Forging a path for Black mothers

“Motherhood So White: A Memoir of Race, Gender, and parenting in America” by Nefertiti Austin

c.2019, Sourcebooks $25.99 / $36.99 Canada

304 pages

You got the whole package.

That’s what happens when you choose a mate: you get another set of parents, new siblings, aunts and uncles and, of course, any children your beloved might have and any you might want in the future. That’s the way we build families today, the details of which, says Nefertiti Austin in “Motherhood So White,” depend on the color of your skin.

As a child, Nefertiti Austin basically had to raise herself: her parents had drugs, alcohol, deals to make and better things to do. It was common, therefore, for Austin and her brother to stay with their grandparents; after their father went to jail and their mother quietly left California, the stay became permanent.

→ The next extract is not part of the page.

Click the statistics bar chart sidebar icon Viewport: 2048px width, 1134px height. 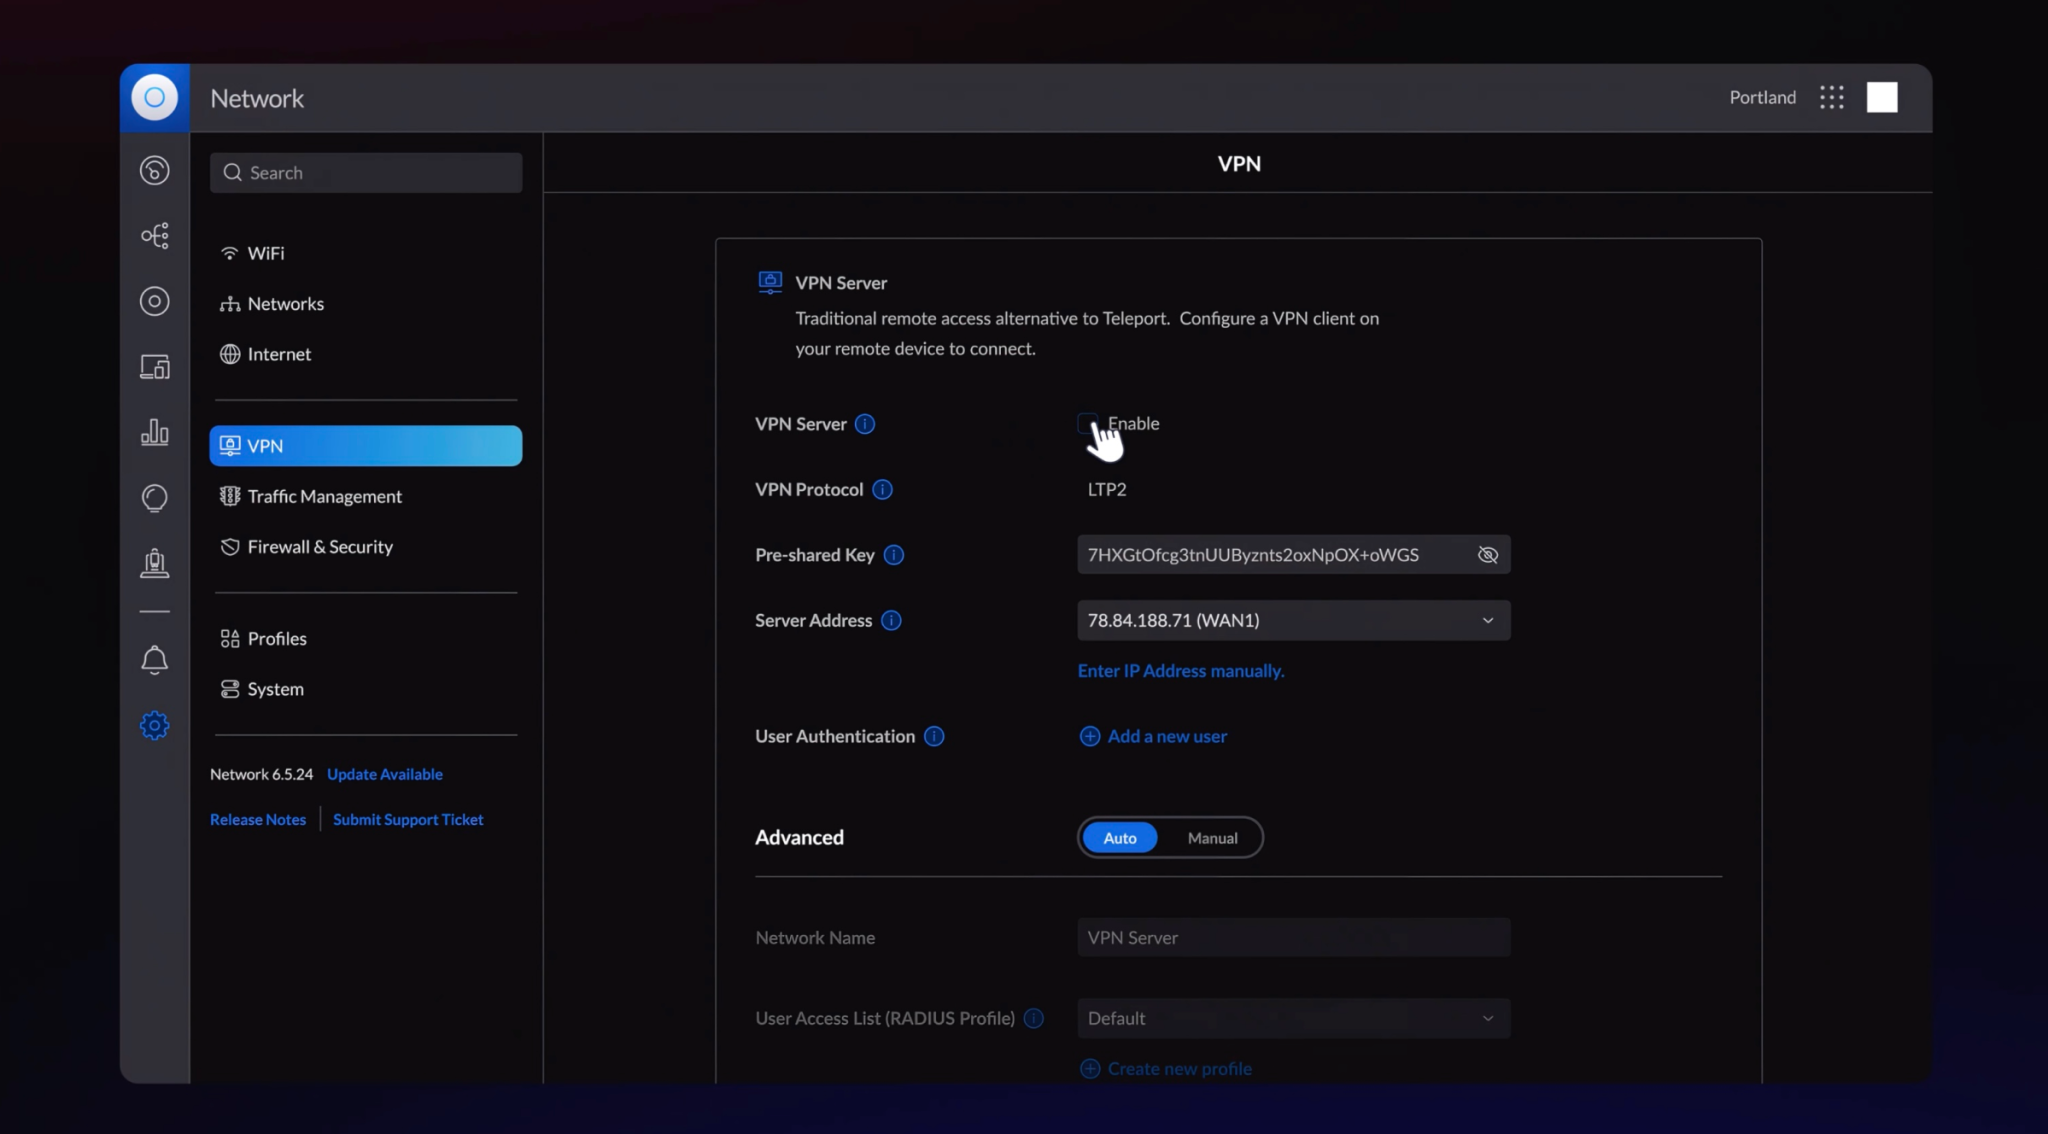coord(154,432)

Says Austin, raising a child you’re somehow related to, or taking in a kid whose family you know is common in the Black community. Adoption is not, which is why she had to deflect negative comments when she announced her plans to adopt a Black baby.

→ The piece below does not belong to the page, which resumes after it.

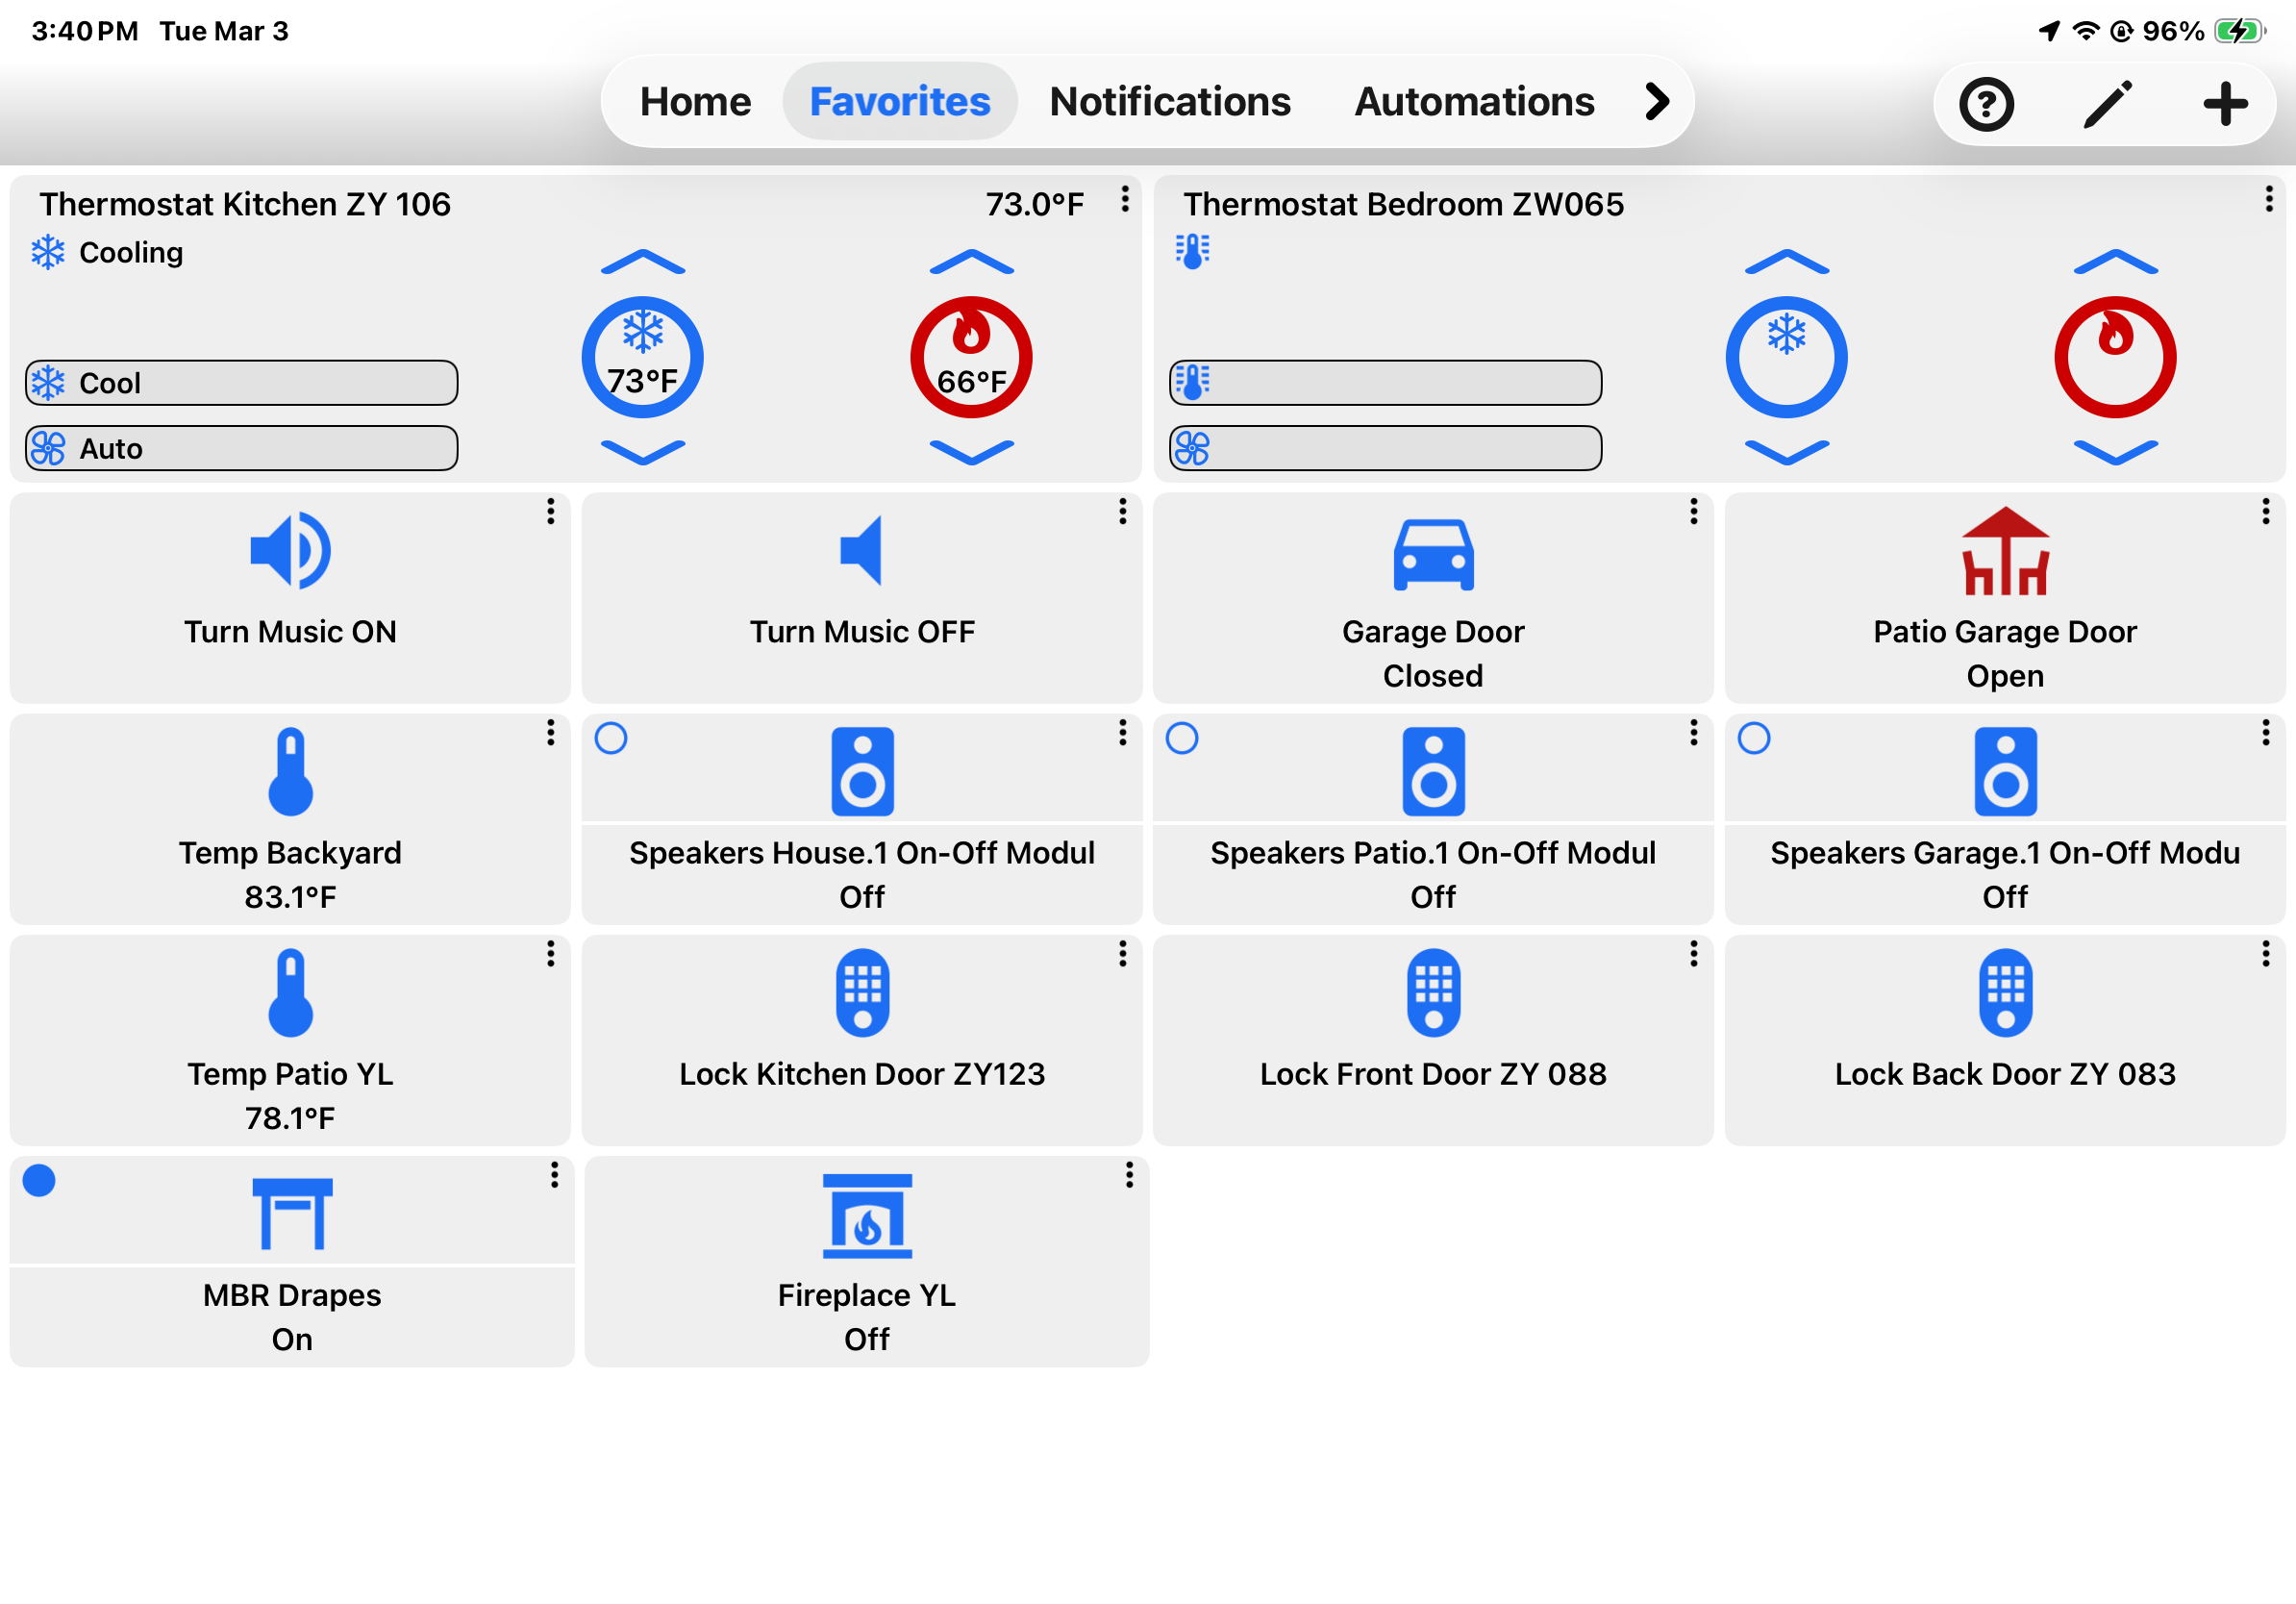Image resolution: width=2296 pixels, height=1604 pixels.
Task: Tap the Garage Door car icon
Action: pyautogui.click(x=1433, y=554)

The process took time: Austin attended classes to become a certified foster mother first, with the end goal of adoption. She’d decided on the gender of the child she wanted and was offered the chance to foster other boys; she declined, waiting for the right baby.

Her son, August, arrived in late summer, 2008.

Eager to be the best mother possible, Austin scoured the local library for books on mothering for Black women, and found nothing. Everything seemed written by and for white women, who didn’t have to tell their sons about DWB, who didn’t have to tolerate strangers that assumed single motherhood and welfare went hand-in-hand, and who wouldn’t have to explain racism to a preschooler. While “there is nothing more universal than a mother’s love for her child,” Black mothers have different issues to deal with.

And so, this book came in-part from Austin’s frustration.

The most curious thing, though, is that hers may become a reader’s frustration, too.

As a memoir, this book is very good: author Nefertiti Austin writes about how she overcame a life that nearly made her a statistic, with the help of two loving grandparents who raised her as if they were her birth parents. Austin goes on to tell why she cast aside cultural norms in order to forge the path she knew was best for her, and to become the mother she should have had herself.

Again, it’s very good – but it’s also of little help to a reader who is looking for solid advice on dealing with her own unique journey to motherhood as a woman of color. There’s so much more that could have been in this book, but wasn’t, and some of it might have helped educate those of whom Austin is critical.

Still, there’s a certain undeniable comfort in her story, and that could be valuable to the right reader. For her only, add “Motherhood So White” to the scant list of parenting books for women of color, and memoir + advice could make a good package.